GIVEN EXERCISE 1: Copy everything in the records from the line containing "Mein Konto (821, 51)" down to the line containing "Kroonring] (53, 1479)", including both of those lines.

** START EXCERPT TO READ **

We continue with our roundups of the next players in the Football 101. Thanks for reading, and for those who aren’t subscribers, I hope you’ll consider joining!
No. 68: Charles Woodson
Charles Woodson’s position was “playmaker.” I do realize that’s one of those football clichés that doesn’t particularly impress anybody — sort of like when someone thinks the ultimate compliment is, “Now, that is a football player” — but there’s no way to describe Woodson’s game without saying that whether he was a right corner, left corner, free safety, strong safety, receiver, returner, in coverage or on the blitz, Charles Woodson was always looking to completely change the game.
Woodson entered the NFL in an entirely different class from any player before him because he was the first predominantly defensive player to win the Heisman Trophy. It is true that he probably would not have won the Heisman without his exploits as a returner and a wide receiver at Michigan, but he still broke through in a way that other great college defenders like Hugh Green, Rich Glover, Brian Bosworth, Steve Emtman and Marvin Jones could not.*
*Before Woodson, those were the only five defensive players who finished top four in the Heisman voting in the previous 40 years. Since Woodson, only Notre Dame’s Manti Te’o, when he finished second to Johnny Manziel in 2012, came close to winning the Heisman as a defensive player, and even he wasn’t that close.

** END EXCERPT TO READ **
** START EXCERPTED RECORDS **

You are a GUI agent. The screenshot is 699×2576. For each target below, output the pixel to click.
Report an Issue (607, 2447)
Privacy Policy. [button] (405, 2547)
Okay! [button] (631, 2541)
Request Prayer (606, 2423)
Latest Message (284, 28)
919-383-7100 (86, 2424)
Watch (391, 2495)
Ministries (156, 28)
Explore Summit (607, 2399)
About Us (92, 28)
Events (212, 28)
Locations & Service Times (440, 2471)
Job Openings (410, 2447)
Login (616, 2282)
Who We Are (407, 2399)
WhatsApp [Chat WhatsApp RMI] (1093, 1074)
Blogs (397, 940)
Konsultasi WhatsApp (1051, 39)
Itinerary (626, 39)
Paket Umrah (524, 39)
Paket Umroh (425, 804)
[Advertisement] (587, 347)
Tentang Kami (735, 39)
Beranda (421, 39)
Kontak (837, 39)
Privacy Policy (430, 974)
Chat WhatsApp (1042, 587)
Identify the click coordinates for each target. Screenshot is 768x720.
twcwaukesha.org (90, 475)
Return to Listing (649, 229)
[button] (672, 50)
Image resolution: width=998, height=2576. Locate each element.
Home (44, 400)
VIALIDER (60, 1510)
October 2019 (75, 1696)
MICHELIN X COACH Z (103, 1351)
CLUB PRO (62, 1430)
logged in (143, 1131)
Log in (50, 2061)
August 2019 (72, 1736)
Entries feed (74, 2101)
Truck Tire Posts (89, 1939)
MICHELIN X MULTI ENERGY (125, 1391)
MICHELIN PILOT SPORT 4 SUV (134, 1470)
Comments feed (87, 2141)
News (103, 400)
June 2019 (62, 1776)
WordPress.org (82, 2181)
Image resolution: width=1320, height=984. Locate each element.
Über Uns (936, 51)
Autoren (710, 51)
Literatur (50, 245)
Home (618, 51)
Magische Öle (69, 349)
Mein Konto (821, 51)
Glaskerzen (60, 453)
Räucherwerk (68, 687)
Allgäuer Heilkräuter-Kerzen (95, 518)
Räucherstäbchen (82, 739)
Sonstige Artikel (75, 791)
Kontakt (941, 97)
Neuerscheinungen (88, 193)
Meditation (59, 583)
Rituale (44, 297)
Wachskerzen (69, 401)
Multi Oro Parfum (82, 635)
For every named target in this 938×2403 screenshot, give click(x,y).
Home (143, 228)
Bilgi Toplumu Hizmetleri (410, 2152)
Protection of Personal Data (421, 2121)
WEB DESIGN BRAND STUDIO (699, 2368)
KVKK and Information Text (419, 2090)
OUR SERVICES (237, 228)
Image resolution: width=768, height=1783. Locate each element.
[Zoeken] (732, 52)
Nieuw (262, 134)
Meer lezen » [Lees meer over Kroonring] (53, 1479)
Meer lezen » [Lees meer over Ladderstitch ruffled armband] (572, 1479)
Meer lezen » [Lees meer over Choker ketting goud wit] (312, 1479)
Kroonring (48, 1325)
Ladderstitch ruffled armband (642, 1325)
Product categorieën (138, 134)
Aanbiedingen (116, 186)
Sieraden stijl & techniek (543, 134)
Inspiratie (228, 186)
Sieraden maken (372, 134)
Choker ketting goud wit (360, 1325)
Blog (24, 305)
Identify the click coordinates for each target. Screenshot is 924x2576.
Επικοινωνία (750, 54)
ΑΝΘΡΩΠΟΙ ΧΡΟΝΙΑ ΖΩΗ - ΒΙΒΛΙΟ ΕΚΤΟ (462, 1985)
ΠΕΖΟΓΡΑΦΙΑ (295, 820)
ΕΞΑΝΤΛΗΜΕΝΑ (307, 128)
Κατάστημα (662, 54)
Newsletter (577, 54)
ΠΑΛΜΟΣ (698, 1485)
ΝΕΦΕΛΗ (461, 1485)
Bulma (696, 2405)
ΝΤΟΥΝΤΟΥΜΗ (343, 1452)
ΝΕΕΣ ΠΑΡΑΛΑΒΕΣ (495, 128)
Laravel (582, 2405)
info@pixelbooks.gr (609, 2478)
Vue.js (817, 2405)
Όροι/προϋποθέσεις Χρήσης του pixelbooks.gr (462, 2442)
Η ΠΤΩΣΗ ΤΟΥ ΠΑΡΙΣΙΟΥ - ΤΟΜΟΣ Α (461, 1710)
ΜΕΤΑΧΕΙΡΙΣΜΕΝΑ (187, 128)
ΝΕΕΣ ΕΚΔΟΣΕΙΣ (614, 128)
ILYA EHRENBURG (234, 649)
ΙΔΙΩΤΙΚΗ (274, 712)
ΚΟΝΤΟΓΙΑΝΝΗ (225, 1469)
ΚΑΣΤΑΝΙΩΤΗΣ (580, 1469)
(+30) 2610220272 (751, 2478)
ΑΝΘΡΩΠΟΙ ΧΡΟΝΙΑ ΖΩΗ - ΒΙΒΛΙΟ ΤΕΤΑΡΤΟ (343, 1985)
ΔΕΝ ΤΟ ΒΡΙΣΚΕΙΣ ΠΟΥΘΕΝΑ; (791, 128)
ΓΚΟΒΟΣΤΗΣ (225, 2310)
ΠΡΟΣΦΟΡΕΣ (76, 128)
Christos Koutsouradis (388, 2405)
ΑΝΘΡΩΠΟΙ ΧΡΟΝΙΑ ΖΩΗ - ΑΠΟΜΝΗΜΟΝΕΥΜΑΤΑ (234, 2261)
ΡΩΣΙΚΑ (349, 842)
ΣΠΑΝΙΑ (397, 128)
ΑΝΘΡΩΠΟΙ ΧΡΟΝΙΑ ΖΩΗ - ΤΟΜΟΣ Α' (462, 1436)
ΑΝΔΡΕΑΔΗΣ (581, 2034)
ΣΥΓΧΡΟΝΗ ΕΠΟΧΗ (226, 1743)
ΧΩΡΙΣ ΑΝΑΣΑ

** END EXCERPTED RECORDS **

GIVEN EXERCISE 2: Continue the piece on Charles Woodson from where it stops.

RESULT 1:
Mein Konto (821, 51)
Glaskerzen (60, 453)
Räucherwerk (68, 687)
Allgäuer Heilkräuter-Kerzen (95, 518)
Räucherstäbchen (82, 739)
Sonstige Artikel (75, 791)
Kontakt (941, 97)
Neuerscheinungen (88, 193)
Meditation (59, 583)
Rituale (44, 297)
Wachskerzen (69, 401)
Multi Oro Parfum (82, 635)
For every named target in this 938×2403 screenshot, give click(x,y).
Home (143, 228)
Bilgi Toplumu Hizmetleri (410, 2152)
Protection of Personal Data (421, 2121)
WEB DESIGN BRAND STUDIO (699, 2368)
KVKK and Information Text (419, 2090)
OUR SERVICES (237, 228)
Image resolution: width=768, height=1783. Locate each element.
[Zoeken] (732, 52)
Nieuw (262, 134)
Meer lezen » [Lees meer over Kroonring] (53, 1479)

RESULT 2:
Woodson was the fourth overall pick in the 1998 draft — the Peyton Manning draft — and he was one of four players in that incredible first round to be elected to the Hall of Fame: Manning, Woodson, Randy Moss and Alan Faneca.
Woodson established himself as a big-play defender with the Oakland Raiders right away, picking off five balls in his rookie year (one of them a pick-six) and forcing two fumbles. He was first-team All-Pro the next year as he scored his second touchdown. You might remember that in the 2001 season, Woodson was the guy who hit Tom Brady and forced the fumble that was later ruled a forward pass on the infamous “tuck play” — that was the year that Woodson started being used more on the blitz.
In all, Woodson would finish his career with 65 interceptions and 20 sacks, which is an uncommon combination. Nobody else with even 60 interceptions had even 15 sacks. And nobody else with 20 sacks had even 55 interceptions.
Only his namesake Rod Woodson (not related) returned more interceptions for touchdowns than Charles’ 11. And Charles added two fumble returns for scores.
It is a funny quirk that two of the most versatile and excellent defensive backs in NFL history were named Woodson. I sometimes wonder if that made Charles a bit underrated.
Charles Woodson was admittedly adrift in the middle of his career — from 2002 to 2005 — he had trouble staying healthy, he didn’t score any touchdowns, didn’t make any Pro Bowls, and the Oakland Raiders decided to let him go as he turned 30. He seriously considered retirement. He was thoroughly uninterested when Green Bay reached out to sign him. But, in the end, he did want to prove the doubters wrong, and he played on for another decade, taking his game to an entirely new level.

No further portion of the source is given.